Information:
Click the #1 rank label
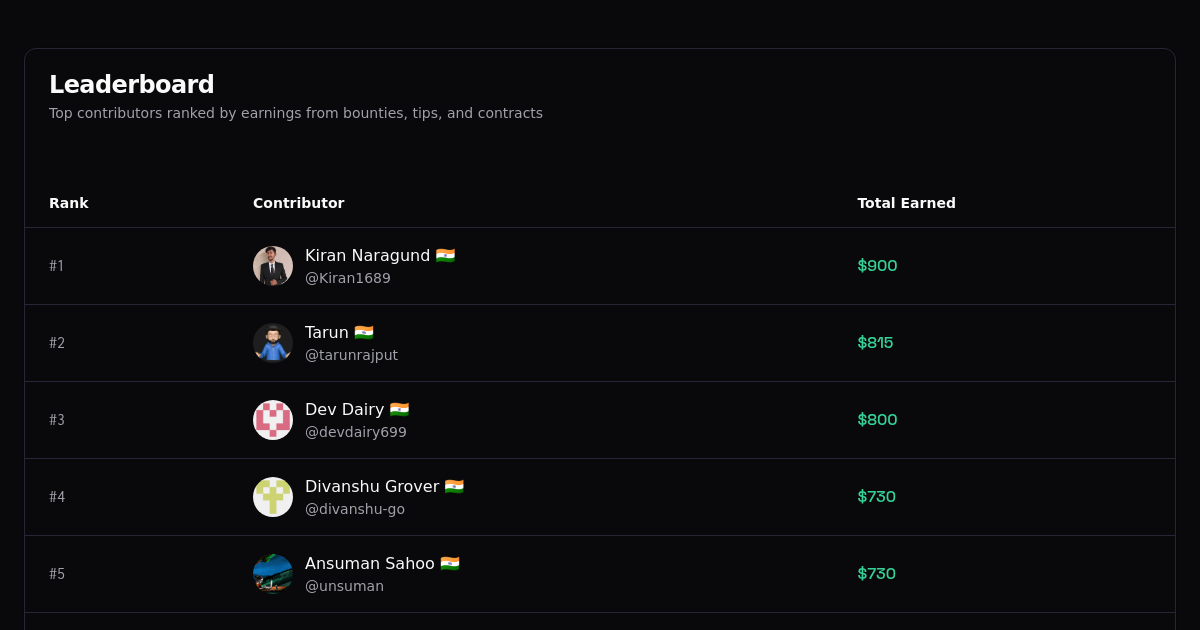The height and width of the screenshot is (630, 1200). [x=57, y=266]
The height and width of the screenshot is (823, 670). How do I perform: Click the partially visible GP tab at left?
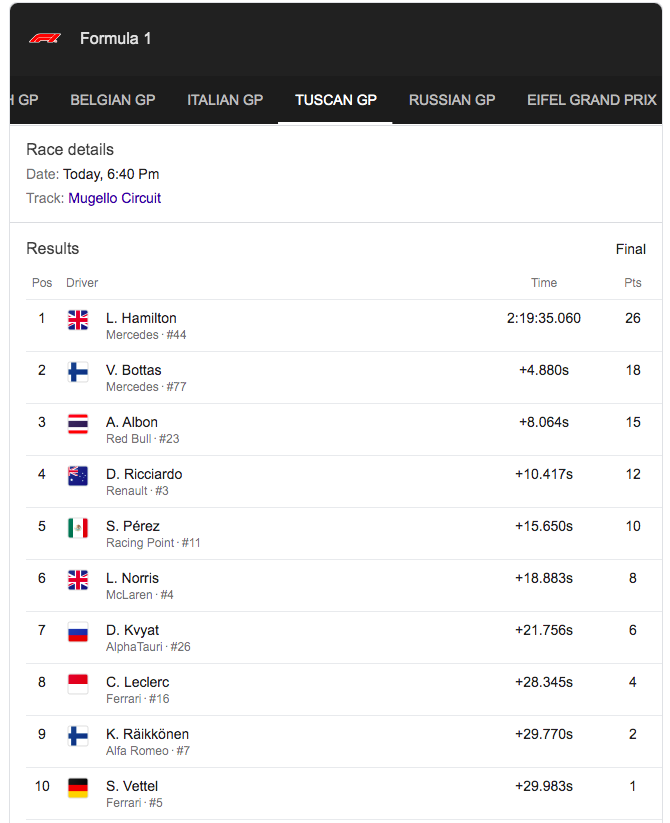(24, 100)
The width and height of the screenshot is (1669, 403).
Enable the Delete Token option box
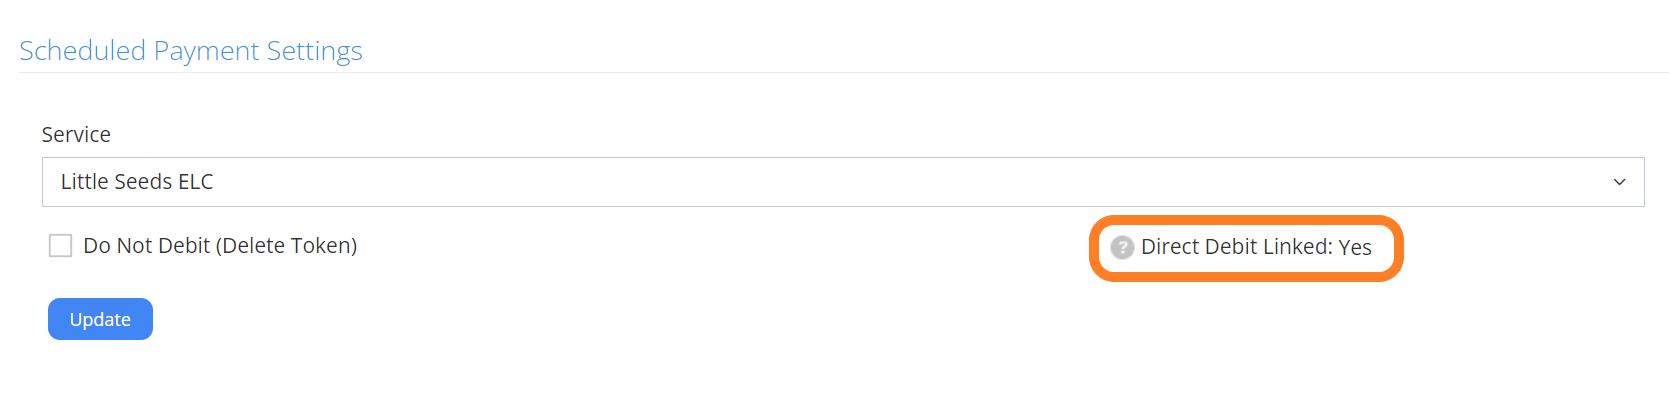61,246
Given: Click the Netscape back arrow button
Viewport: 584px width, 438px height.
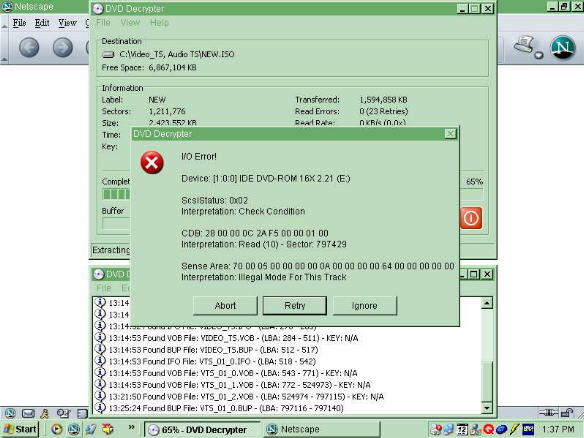Looking at the screenshot, I should pos(29,47).
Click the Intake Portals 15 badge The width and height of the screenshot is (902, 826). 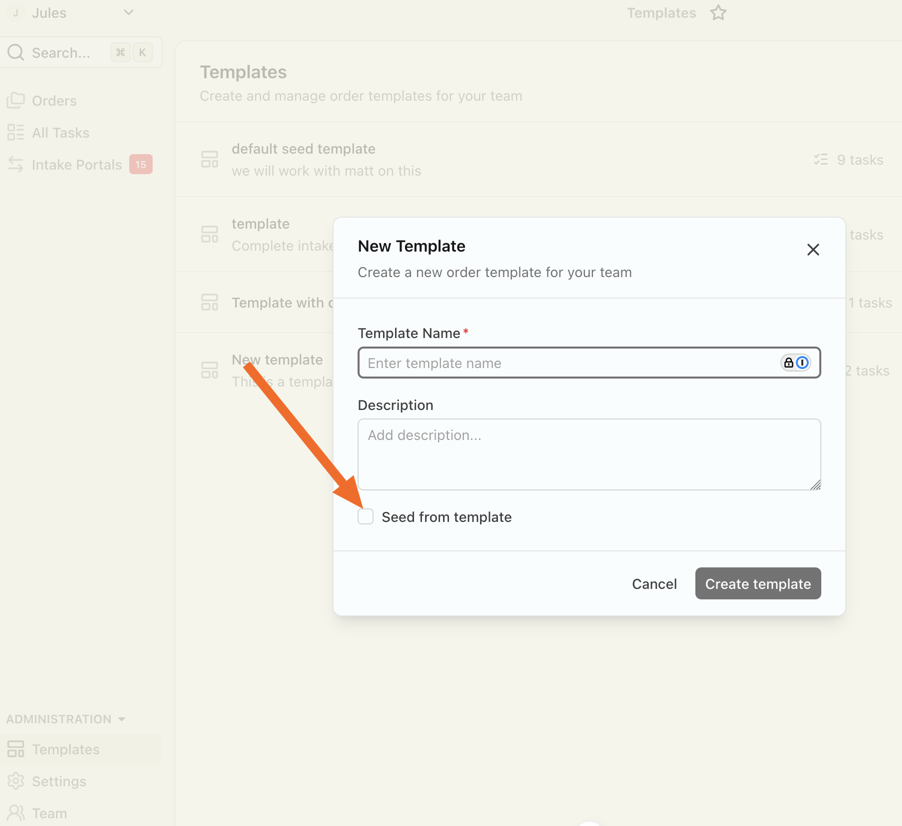(x=141, y=165)
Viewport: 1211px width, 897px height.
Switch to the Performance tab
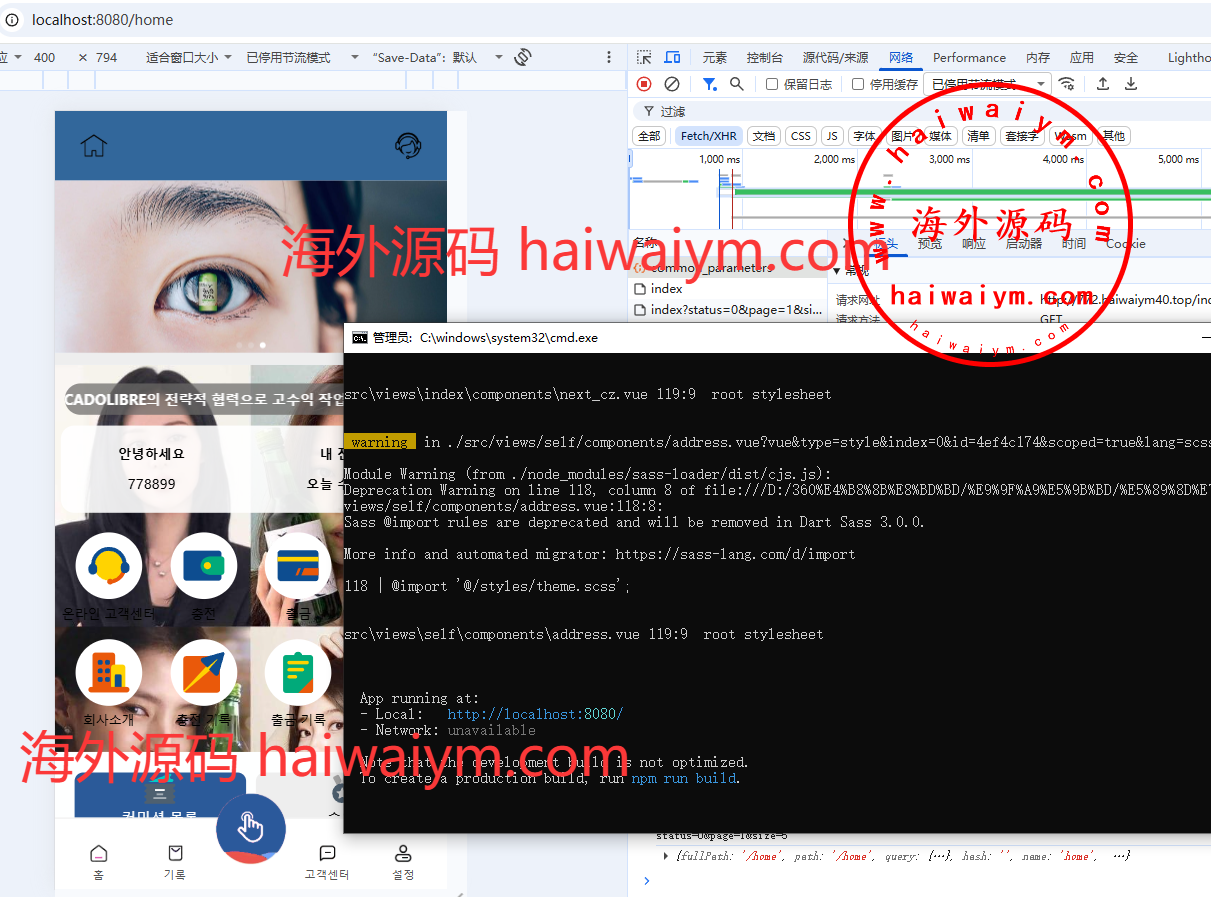point(969,58)
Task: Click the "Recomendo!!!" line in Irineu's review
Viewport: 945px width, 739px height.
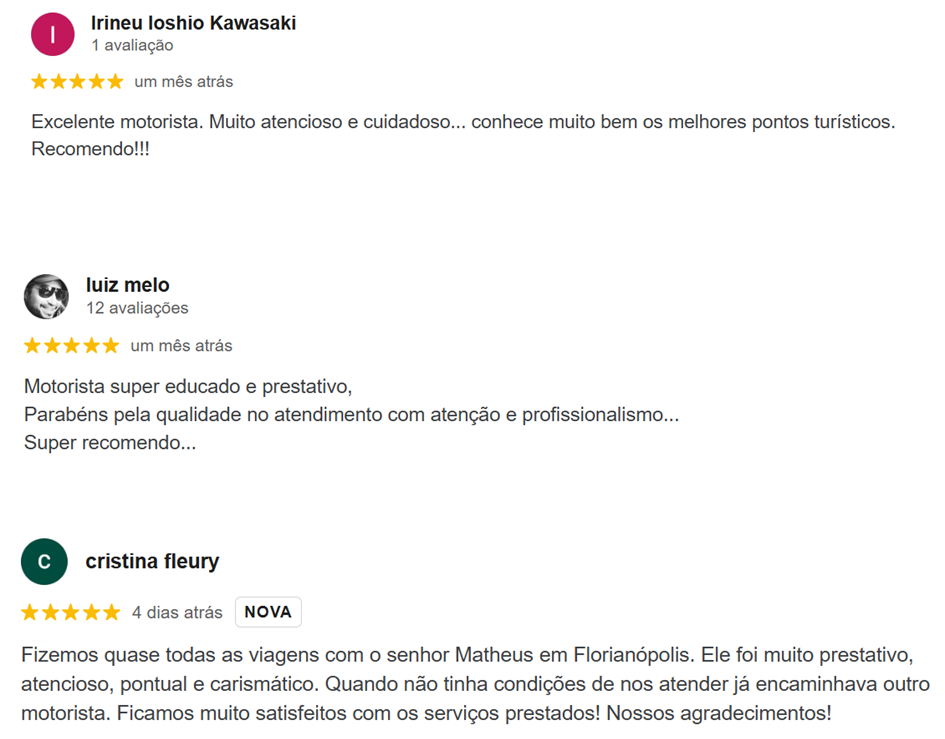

What the task asks: Copy the final portion of the records: every line from the one containing "Task: Click the" through the last, word for word, without pictures.

Solution for this task:
Task: Click the "Recomendo!!!" line in Irineu's review
Viewport: 945px width, 739px height.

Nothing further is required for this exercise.